Problem:
Each record must be repeated exactly. None may be dropped.

───── Supplied data ─────

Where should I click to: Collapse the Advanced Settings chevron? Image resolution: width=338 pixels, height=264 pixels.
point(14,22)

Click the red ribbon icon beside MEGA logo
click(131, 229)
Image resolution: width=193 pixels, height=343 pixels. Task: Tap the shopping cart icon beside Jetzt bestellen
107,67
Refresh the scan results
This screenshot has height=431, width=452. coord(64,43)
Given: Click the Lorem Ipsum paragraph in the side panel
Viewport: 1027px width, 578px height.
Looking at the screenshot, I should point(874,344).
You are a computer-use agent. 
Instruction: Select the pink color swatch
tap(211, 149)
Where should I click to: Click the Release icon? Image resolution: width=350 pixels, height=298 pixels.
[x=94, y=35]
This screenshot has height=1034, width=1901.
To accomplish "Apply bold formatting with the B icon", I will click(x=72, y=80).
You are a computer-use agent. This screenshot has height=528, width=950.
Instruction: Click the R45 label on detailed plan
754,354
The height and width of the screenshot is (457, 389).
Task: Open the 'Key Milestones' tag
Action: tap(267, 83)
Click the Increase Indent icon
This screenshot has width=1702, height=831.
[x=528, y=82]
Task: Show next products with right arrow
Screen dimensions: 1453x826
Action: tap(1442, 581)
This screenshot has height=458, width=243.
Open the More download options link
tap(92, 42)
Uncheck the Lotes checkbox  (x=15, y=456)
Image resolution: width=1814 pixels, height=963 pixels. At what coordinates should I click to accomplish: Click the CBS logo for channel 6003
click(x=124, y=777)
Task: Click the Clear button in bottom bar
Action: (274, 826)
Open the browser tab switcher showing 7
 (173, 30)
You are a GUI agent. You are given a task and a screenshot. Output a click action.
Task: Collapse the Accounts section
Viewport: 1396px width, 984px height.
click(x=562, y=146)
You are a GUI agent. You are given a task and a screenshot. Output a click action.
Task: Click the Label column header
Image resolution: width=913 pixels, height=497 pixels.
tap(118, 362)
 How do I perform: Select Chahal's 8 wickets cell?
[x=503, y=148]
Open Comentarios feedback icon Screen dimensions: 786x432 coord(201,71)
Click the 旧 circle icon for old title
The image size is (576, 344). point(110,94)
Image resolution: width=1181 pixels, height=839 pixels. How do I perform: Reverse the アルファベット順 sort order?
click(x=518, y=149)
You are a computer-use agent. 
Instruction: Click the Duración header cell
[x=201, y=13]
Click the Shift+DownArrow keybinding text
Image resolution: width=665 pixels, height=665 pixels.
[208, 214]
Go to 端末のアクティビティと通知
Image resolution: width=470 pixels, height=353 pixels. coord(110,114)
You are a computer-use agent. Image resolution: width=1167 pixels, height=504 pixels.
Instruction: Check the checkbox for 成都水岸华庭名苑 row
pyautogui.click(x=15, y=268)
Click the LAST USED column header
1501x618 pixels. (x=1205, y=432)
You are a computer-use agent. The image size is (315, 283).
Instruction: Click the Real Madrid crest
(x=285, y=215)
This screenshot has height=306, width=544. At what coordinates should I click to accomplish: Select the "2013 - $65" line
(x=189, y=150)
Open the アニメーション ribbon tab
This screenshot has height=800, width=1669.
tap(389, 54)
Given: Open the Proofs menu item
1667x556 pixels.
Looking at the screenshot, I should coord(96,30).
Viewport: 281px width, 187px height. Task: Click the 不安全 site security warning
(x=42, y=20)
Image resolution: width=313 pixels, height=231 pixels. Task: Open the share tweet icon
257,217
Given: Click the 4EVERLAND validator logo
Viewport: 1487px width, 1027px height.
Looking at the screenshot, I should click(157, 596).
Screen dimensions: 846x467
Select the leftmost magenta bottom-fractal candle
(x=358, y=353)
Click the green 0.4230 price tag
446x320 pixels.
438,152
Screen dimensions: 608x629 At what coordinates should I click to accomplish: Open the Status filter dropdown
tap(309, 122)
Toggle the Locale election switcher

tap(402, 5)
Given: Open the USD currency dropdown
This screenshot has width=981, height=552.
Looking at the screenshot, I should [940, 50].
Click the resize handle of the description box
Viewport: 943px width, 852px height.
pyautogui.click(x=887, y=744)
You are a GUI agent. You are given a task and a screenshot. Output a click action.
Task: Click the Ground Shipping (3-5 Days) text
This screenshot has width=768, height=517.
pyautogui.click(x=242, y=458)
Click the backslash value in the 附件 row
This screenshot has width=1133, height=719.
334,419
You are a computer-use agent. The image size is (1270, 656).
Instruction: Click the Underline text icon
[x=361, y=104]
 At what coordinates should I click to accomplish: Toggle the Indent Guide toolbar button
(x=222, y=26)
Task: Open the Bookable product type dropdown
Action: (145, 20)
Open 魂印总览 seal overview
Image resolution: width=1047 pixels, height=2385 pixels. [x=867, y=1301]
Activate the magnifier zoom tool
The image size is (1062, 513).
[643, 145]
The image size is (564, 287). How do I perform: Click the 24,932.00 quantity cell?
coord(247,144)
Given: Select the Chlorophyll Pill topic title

─────

Answer space:
Where should I click to: Collapse the Advanced Settings chevron? Image resolution: width=338 pixels, height=264 pixels.
point(14,22)

Click the red ribbon icon beside MEGA logo
click(131, 229)
Image resolution: width=193 pixels, height=343 pixels. Task: Tap the shopping cart icon beside Jetzt bestellen
107,67
Refresh the scan results
This screenshot has height=431, width=452. coord(64,43)
Given: Click the Lorem Ipsum paragraph in the side panel
Viewport: 1027px width, 578px height.
Looking at the screenshot, I should point(874,344).
You are a computer-use agent. 
Instruction: Select the pink color swatch
tap(211, 149)
Where should I click to: Click the Release icon? Image resolution: width=350 pixels, height=298 pixels.
[x=94, y=35]
This screenshot has height=1034, width=1901.
To accomplish "Apply bold formatting with the B icon", I will click(x=72, y=80).
You are a computer-use agent. This screenshot has height=528, width=950.
Instruction: Click the R45 label on detailed plan
754,354
The height and width of the screenshot is (457, 389).
Task: Open the 'Key Milestones' tag
Action: tap(267, 83)
Click the Increase Indent icon
This screenshot has width=1702, height=831.
[x=528, y=82]
Task: Show next products with right arrow
Screen dimensions: 1453x826
Action: tap(1442, 581)
This screenshot has height=458, width=243.
Open the More download options link
tap(92, 42)
Uncheck the Lotes checkbox  (x=15, y=456)
Image resolution: width=1814 pixels, height=963 pixels. At what coordinates should I click to accomplish: Click the CBS logo for channel 6003
click(x=124, y=777)
Task: Click the Clear button in bottom bar
Action: (274, 826)
Open the browser tab switcher showing 7
 (173, 30)
You are a GUI agent. You are given a task and a screenshot. Output a click action.
Task: Collapse the Accounts section
Viewport: 1396px width, 984px height.
click(x=562, y=146)
You are a GUI agent. You are given a task and a screenshot. Output a click action.
Task: Click the Label column header
Image resolution: width=913 pixels, height=497 pixels.
tap(118, 362)
 How do I perform: Select Chahal's 8 wickets cell?
[x=503, y=148]
Open Comentarios feedback icon Screen dimensions: 786x432 coord(201,71)
Click the 旧 circle icon for old title
The image size is (576, 344). point(110,94)
Image resolution: width=1181 pixels, height=839 pixels. How do I perform: Reverse the アルファベット順 sort order?
click(x=518, y=149)
You are a computer-use agent. 
Instruction: Click the Duración header cell
[x=201, y=13]
Click the Shift+DownArrow keybinding text
Image resolution: width=665 pixels, height=665 pixels.
[208, 214]
Go to 端末のアクティビティと通知
Image resolution: width=470 pixels, height=353 pixels. coord(110,114)
You are a computer-use agent. Image resolution: width=1167 pixels, height=504 pixels.
Instruction: Check the checkbox for 成都水岸华庭名苑 row
pyautogui.click(x=15, y=268)
Click the LAST USED column header
1501x618 pixels. (x=1205, y=432)
You are a computer-use agent. The image size is (315, 283).
Instruction: Click the Real Madrid crest
(x=285, y=215)
This screenshot has height=306, width=544. At what coordinates should I click to accomplish: Select the "2013 - $65" line
(x=189, y=150)
Open the アニメーション ribbon tab
This screenshot has height=800, width=1669.
tap(389, 54)
Given: Open the Proofs menu item
1667x556 pixels.
Looking at the screenshot, I should coord(96,30).
Viewport: 281px width, 187px height. Task: Click the 不安全 site security warning
(x=42, y=20)
Image resolution: width=313 pixels, height=231 pixels. Task: Open the share tweet icon
257,217
Given: Click the 4EVERLAND validator logo
Viewport: 1487px width, 1027px height.
Looking at the screenshot, I should click(157, 596).
Screen dimensions: 846x467
Select the leftmost magenta bottom-fractal candle
(x=358, y=353)
Click the green 0.4230 price tag
446x320 pixels.
438,152
Screen dimensions: 608x629 At what coordinates should I click to accomplish: Open the Status filter dropdown
tap(309, 122)
Toggle the Locale election switcher

tap(402, 5)
Given: Open the USD currency dropdown
This screenshot has width=981, height=552.
Looking at the screenshot, I should [940, 50].
Click the resize handle of the description box
Viewport: 943px width, 852px height.
pyautogui.click(x=887, y=744)
You are a GUI agent. You are given a task and a screenshot. Output a click action.
Task: Click the Ground Shipping (3-5 Days) text
This screenshot has width=768, height=517.
pyautogui.click(x=242, y=458)
Click the backslash value in the 附件 row
This screenshot has width=1133, height=719.
334,419
You are a computer-use agent. The image size is (1270, 656).
Instruction: Click the Underline text icon
[x=361, y=104]
 At what coordinates should I click to accomplish: Toggle the Indent Guide toolbar button
(x=222, y=26)
Task: Open the Bookable product type dropdown
Action: (145, 20)
Open 魂印总览 seal overview
Image resolution: width=1047 pixels, height=2385 pixels. [x=867, y=1301]
Activate the magnifier zoom tool
The image size is (1062, 513).
[643, 145]
The image size is (564, 287). How do I perform: Click the 24,932.00 quantity cell?
coord(247,144)
Given: Select the Chlorophyll Pill topic title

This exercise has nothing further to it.